## [Set problem]
Reproduce the entries below, swapping "Locate an element on the screen" for "Identify an element on the screen" wherever it occurs and leaving everything else unchanged.

## [Data supplied]
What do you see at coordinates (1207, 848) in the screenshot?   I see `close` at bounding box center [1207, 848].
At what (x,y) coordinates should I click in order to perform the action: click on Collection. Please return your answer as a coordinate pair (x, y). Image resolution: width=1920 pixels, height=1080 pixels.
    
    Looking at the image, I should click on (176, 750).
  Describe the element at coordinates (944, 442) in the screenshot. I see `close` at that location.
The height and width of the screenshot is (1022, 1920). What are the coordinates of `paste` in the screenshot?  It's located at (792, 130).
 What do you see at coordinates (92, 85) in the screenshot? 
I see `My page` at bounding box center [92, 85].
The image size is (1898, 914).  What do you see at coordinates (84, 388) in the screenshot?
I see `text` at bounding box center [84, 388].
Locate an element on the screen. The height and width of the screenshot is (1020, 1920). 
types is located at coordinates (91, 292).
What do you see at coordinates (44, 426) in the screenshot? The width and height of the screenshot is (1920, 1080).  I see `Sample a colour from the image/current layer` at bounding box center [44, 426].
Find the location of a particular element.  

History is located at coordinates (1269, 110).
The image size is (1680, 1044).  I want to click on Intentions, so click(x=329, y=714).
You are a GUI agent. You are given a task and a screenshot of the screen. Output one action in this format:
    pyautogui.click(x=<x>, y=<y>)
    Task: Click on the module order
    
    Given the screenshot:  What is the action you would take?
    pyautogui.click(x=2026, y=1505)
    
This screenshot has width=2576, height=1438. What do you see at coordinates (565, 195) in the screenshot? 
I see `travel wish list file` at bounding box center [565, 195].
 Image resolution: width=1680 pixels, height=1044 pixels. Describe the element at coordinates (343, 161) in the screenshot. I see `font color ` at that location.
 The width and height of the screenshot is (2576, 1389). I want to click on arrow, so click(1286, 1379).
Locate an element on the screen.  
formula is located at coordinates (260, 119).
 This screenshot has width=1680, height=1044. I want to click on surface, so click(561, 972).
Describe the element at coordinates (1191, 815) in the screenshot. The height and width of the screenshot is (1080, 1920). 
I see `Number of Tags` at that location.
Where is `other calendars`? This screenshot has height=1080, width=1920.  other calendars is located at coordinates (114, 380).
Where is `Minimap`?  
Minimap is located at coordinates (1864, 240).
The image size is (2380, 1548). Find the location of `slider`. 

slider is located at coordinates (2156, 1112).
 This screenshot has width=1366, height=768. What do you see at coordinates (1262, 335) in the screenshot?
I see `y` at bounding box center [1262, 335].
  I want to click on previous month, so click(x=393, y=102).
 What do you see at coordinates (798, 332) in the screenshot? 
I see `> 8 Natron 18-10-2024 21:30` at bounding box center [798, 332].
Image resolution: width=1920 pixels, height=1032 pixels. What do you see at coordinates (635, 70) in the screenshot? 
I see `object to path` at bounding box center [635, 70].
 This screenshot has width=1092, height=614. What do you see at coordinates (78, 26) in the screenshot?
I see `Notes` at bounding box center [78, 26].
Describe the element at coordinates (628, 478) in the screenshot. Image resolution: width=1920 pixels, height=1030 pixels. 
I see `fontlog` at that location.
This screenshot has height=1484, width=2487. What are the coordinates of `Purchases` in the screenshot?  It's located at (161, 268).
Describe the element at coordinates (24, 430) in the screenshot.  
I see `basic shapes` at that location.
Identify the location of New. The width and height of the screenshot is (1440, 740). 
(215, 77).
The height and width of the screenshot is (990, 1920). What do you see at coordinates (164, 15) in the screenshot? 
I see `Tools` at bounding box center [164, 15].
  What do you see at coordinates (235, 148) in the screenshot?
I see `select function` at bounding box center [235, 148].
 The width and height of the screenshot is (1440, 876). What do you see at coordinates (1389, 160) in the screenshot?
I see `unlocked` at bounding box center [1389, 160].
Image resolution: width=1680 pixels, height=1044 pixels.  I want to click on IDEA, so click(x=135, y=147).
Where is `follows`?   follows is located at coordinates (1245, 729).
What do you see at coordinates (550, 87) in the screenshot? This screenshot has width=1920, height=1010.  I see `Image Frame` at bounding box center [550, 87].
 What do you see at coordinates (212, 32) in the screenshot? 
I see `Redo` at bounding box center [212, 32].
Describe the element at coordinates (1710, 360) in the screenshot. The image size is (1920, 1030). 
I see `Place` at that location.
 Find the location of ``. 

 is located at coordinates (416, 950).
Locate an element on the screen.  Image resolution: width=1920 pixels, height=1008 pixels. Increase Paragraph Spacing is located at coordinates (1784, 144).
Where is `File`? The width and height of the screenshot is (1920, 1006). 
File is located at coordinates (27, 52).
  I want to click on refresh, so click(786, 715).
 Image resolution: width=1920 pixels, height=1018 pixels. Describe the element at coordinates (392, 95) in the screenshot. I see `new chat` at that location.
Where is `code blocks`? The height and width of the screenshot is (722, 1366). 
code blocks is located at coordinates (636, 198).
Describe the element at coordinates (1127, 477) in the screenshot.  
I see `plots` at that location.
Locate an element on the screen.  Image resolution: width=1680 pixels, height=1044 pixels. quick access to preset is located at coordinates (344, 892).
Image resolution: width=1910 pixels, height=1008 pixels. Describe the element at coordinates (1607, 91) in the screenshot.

## [Correct response]
What do you see at coordinates (1207, 848) in the screenshot?   I see `close` at bounding box center [1207, 848].
At what (x,y) coordinates should I click in order to perform the action: click on Collection. Please return your answer as a coordinate pair (x, y). Image resolution: width=1920 pixels, height=1080 pixels.
    
    Looking at the image, I should click on (176, 750).
  Describe the element at coordinates (944, 442) in the screenshot. I see `close` at that location.
The height and width of the screenshot is (1022, 1920). What are the coordinates of `paste` in the screenshot?  It's located at (792, 130).
 What do you see at coordinates (92, 85) in the screenshot? 
I see `My page` at bounding box center [92, 85].
The image size is (1898, 914).  What do you see at coordinates (84, 388) in the screenshot?
I see `text` at bounding box center [84, 388].
Identify an element on the screen. The height and width of the screenshot is (1020, 1920). 
types is located at coordinates (91, 292).
What do you see at coordinates (44, 426) in the screenshot? The width and height of the screenshot is (1920, 1080).  I see `Sample a colour from the image/current layer` at bounding box center [44, 426].
Find the location of a particular element.  

History is located at coordinates (1269, 110).
The image size is (1680, 1044).  I want to click on Intentions, so click(x=329, y=714).
You are a GUI agent. You are given a task and a screenshot of the screen. Output one action in this format:
    pyautogui.click(x=<x>, y=<y>)
    Task: Click on the module order
    
    Given the screenshot:  What is the action you would take?
    pyautogui.click(x=2026, y=1505)
    
This screenshot has width=2576, height=1438. What do you see at coordinates (565, 195) in the screenshot? 
I see `travel wish list file` at bounding box center [565, 195].
 Image resolution: width=1680 pixels, height=1044 pixels. Describe the element at coordinates (343, 161) in the screenshot. I see `font color ` at that location.
 The width and height of the screenshot is (2576, 1389). I want to click on arrow, so click(1286, 1379).
Identify an element on the screen.  
formula is located at coordinates (260, 119).
 This screenshot has width=1680, height=1044. I want to click on surface, so click(561, 972).
Describe the element at coordinates (1191, 815) in the screenshot. The height and width of the screenshot is (1080, 1920). 
I see `Number of Tags` at that location.
Where is `other calendars`? This screenshot has height=1080, width=1920.  other calendars is located at coordinates (114, 380).
Where is `Minimap`?  
Minimap is located at coordinates (1864, 240).
The image size is (2380, 1548). Find the location of `slider`. 

slider is located at coordinates (2156, 1112).
 This screenshot has width=1366, height=768. What do you see at coordinates (1262, 335) in the screenshot?
I see `y` at bounding box center [1262, 335].
  I want to click on previous month, so click(x=393, y=102).
 What do you see at coordinates (798, 332) in the screenshot? 
I see `> 8 Natron 18-10-2024 21:30` at bounding box center [798, 332].
Image resolution: width=1920 pixels, height=1032 pixels. What do you see at coordinates (635, 70) in the screenshot? 
I see `object to path` at bounding box center [635, 70].
 This screenshot has width=1092, height=614. What do you see at coordinates (78, 26) in the screenshot?
I see `Notes` at bounding box center [78, 26].
Describe the element at coordinates (628, 478) in the screenshot. Image resolution: width=1920 pixels, height=1030 pixels. 
I see `fontlog` at that location.
This screenshot has height=1484, width=2487. What are the coordinates of `Purchases` in the screenshot?  It's located at (161, 268).
Describe the element at coordinates (24, 430) in the screenshot.  
I see `basic shapes` at that location.
Identify the location of New. The width and height of the screenshot is (1440, 740). 
(215, 77).
The height and width of the screenshot is (990, 1920). What do you see at coordinates (164, 15) in the screenshot? 
I see `Tools` at bounding box center [164, 15].
  What do you see at coordinates (235, 148) in the screenshot?
I see `select function` at bounding box center [235, 148].
 The width and height of the screenshot is (1440, 876). What do you see at coordinates (1389, 160) in the screenshot?
I see `unlocked` at bounding box center [1389, 160].
Image resolution: width=1680 pixels, height=1044 pixels.  I want to click on IDEA, so click(x=135, y=147).
Where is `follows`?   follows is located at coordinates (1245, 729).
What do you see at coordinates (550, 87) in the screenshot? This screenshot has width=1920, height=1010.  I see `Image Frame` at bounding box center [550, 87].
 What do you see at coordinates (212, 32) in the screenshot? 
I see `Redo` at bounding box center [212, 32].
Describe the element at coordinates (1710, 360) in the screenshot. The image size is (1920, 1030). 
I see `Place` at that location.
 Find the location of ``. 

 is located at coordinates (416, 950).
Identify an element on the screen.  Image resolution: width=1920 pixels, height=1008 pixels. Increase Paragraph Spacing is located at coordinates (1784, 144).
Where is `File`? The width and height of the screenshot is (1920, 1006). 
File is located at coordinates (27, 52).
  I want to click on refresh, so click(786, 715).
 Image resolution: width=1920 pixels, height=1018 pixels. Describe the element at coordinates (392, 95) in the screenshot. I see `new chat` at that location.
Where is `code blocks`? The height and width of the screenshot is (722, 1366). 
code blocks is located at coordinates (636, 198).
Describe the element at coordinates (1127, 477) in the screenshot.  
I see `plots` at that location.
Identify an element on the screen.  Image resolution: width=1680 pixels, height=1044 pixels. quick access to preset is located at coordinates (344, 892).
Image resolution: width=1910 pixels, height=1008 pixels. Describe the element at coordinates (1607, 91) in the screenshot.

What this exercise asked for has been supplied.